Regardless, it does not take a lot of expertise to get the drift of this gist:
In particular, the ECB has serious concerns that the draft law is insufficiently legally certain on a number of critical issues for the Eurosystem. For example, problems of legal uncertainty relate to the impact of, inter alia, Article 61 (effects of orders on certain other obligations) of the draft law on the rights of the Central Bank, the ECB and possibly other central banks within the ESCB, the scope of collateral rights of central banks given as security against ELA, as well as other issues. The ECB would expect that nothing in this Act would affect operations, rights or entitlements of the Central Bank or the European Central Bank, or any other central banks within the ESCB.
The FT reads the big issue as being the adequacy of collateral for lending:
The ECB’s concern is to ensure it holds enough collateral of sufficient quality to minimise its exposure were some of the funds it provides not paid back. The paper is the latest manifestation of the ECB’s worries about the risks it is carrying as it battles the eurozone’s mounting debt crisis.
This too should hardly be a surprise. The root of this wee problem is that central banks have taken to pretending that when banks keel over, all that is happening is a wee liquidity crunch and a bit of attendant market panic. Supply a lot dough and this will pass.

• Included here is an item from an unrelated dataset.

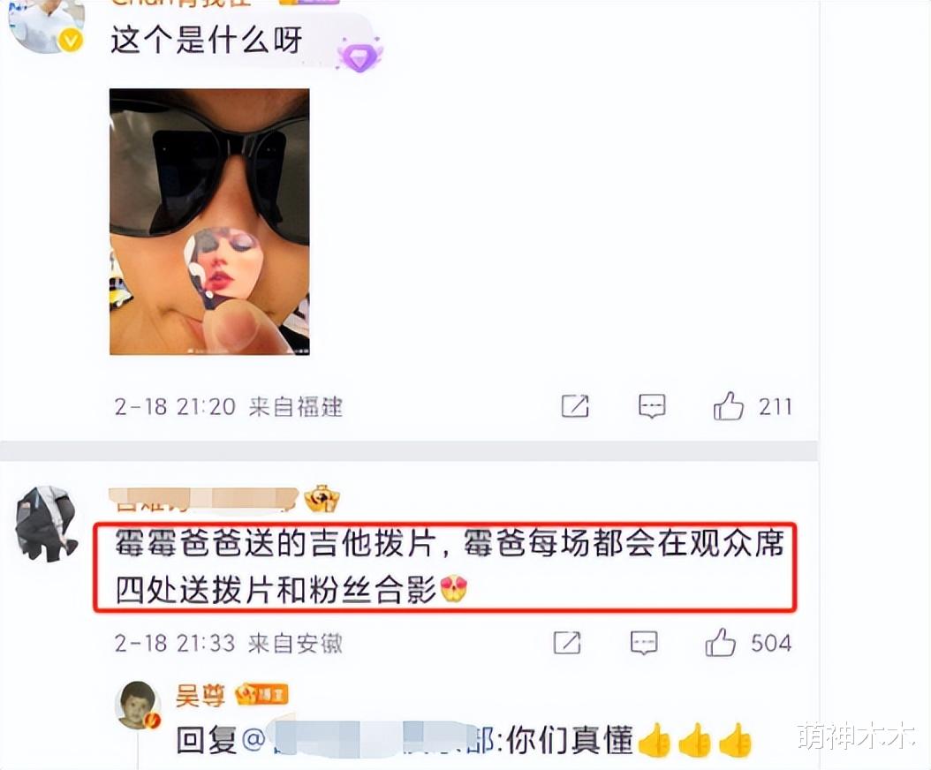The image size is (931, 770).
Task: Open replies for the Fujian comment
Action: point(651,407)
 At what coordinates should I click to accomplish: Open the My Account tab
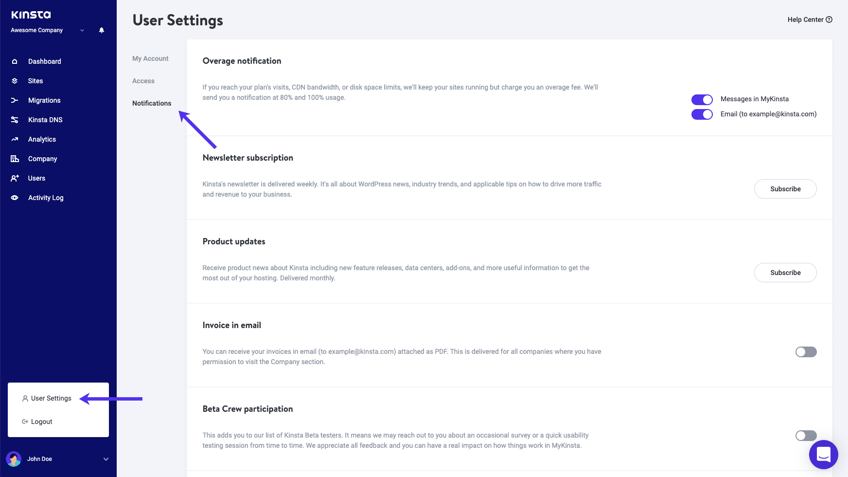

But as we have said from the get go, the rolling financial train wreck is at its root a solvency crisis. That means that the assets are worth less than the liabilities. So if you are going to preserve bondholders from taking losses (which had become the bizarre purpose of all these rescue operations, when bondholders are risk capital), and you get liquidity to do so from your friendly chump central bank, if you keep the game going long enough, you will quickly run out of good assets accurately priced for that central bank to lend against. The central bank will have to lend against overvalued assets. It’s inherent to this model.
But the embarrassing inquiry from the Irish, which is a bit like Toto pulling back on the curtain to expose the great Oz as a balding, short plump man, is that it also suggests that the Irish bailout as now structured might need to be retraded. If so, this could wind up being Bear Stearns redux?
Remember why that deal went from $2 a share to $10 a share? Because some hasty drafting resulted in an error which meant the contract had to be reopened. Now Bear management was mighty unhappy over the pricing of the deal to begin with, and being Wall Street types, they knew how to play the mistake to maximum advantage.
By contrast, the Irish knuckled under to the IMF/ECB/EU onslaught faster than they might have (they had wanted the rescue to be limited to the banks, and not to become a sovereign bailout). So even if this mistake leads to a renegotiation, it is not clear the Irish officialdom has the intestinal fortitude to exploit the opportunity as fully as they might.